Вернулся доктор с сестрой. Монктон смотрел озабоченно и угрюмо.
– Разденьтесь догола и лягте вот сюда.
– Зачем?
– Вам не о чем беспокоиться, – вмешалась миссис Дарлингтон. – Как будете готовы, ложитесь. Все будет хорошо.
Они ушли в тесную соседнюю каюту. Он быстро разделся, разулся, взял одежду и обувь и последовал за ними. В каюте было очень холодно и пахло смолой. Босыми ногами он чувствовал липкие половицы. Доктор снял с койки одеяло, повесил на крюк лампу.
– Лягте сюда, пожалуйста. Это недолго.
Монктон встал по одну сторону от койки, его сестра по другую. Они принялись осматривать его – тщательно, дюйм за дюймом. Грудную клетку и пах. Подмышки и бедра. За ушами. Живот и кожу головы. Под языком. Десна. Каким то инструментом раздвинули ноздри, зажгли свечу, чтобы осмотреть носовые ходы. Время от времени доктор что-то говорил сестре, она делала записи в тетради. На палубе горланили шанти. Доктор жестом показал Дэвидсону, что нужно перевернуться на живот.
– Именно так, милорд. А теперь расслабьтесь.
Дэвидсон почувствовал, как они щупают его спину, напряженные, точно натянутая проволока, плечи, ноги, ступни, между пальцами ног, между ягодицами.
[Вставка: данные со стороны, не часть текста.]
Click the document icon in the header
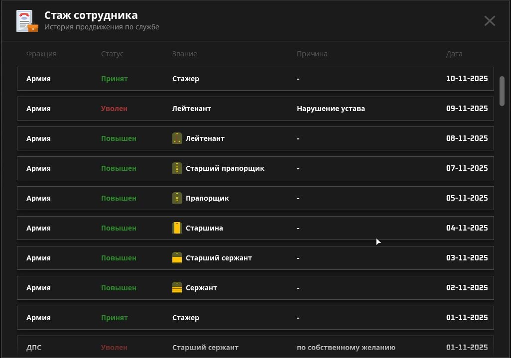The height and width of the screenshot is (358, 511). 24,19
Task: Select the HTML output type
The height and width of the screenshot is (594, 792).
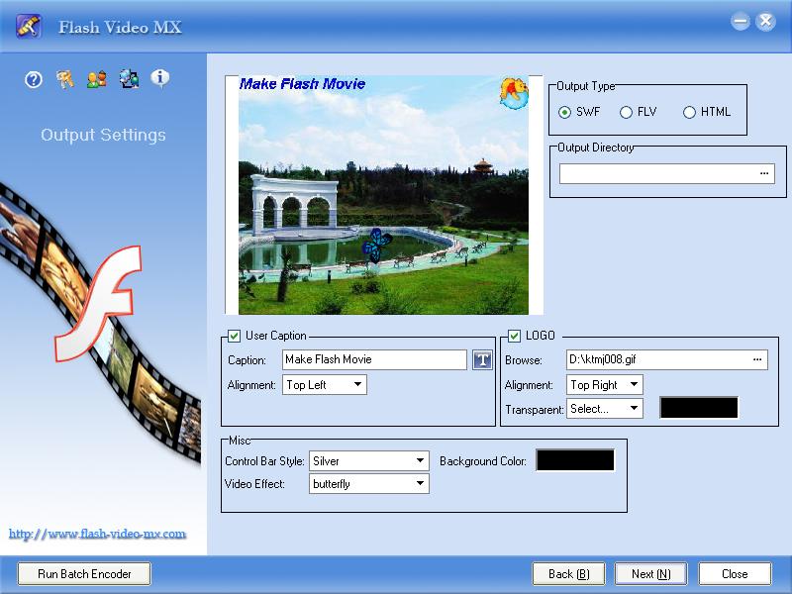Action: tap(689, 112)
Он вообразил, будто видит собственное тело с высоты: его осматривают, склонив головы, перешептываются, руки порхают по его телу, как птицы.
В тесной каютке слышалось молитвенное бормотание, слов лорд Куинсгроув не понимал: туберкулез легких. Уртикария. Десквамация. Герпес. Бормотание убаюкивало, а он так утомился, что начал засыпать. Громада корабля тянула его вниз, к матери. Он остро ощутил тяжесть своего скелета, койку, поддерживавшую его усталое тело. Море немного успокоилось. Боль утихла. Вдруг он осознал, что к нему никто не прикасается. Он открыл глаза, доктора не было.
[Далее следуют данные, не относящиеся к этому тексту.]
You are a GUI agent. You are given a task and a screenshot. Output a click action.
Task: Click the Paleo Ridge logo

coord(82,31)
Миссис Дарлингтон мягко проговорила:
– Можете одеваться, лорд Куинсгроув. Спасибо.
Дэвидсон поднялся с койки, сделал, что велено. Его охватила усталость, граничащая с изнеможением. Ему захотелось уйти прочь из каюты хирурга, прогуляться по палубе, глотнуть соленого морского воздуха. Полюбоваться золотистыми огоньками суши.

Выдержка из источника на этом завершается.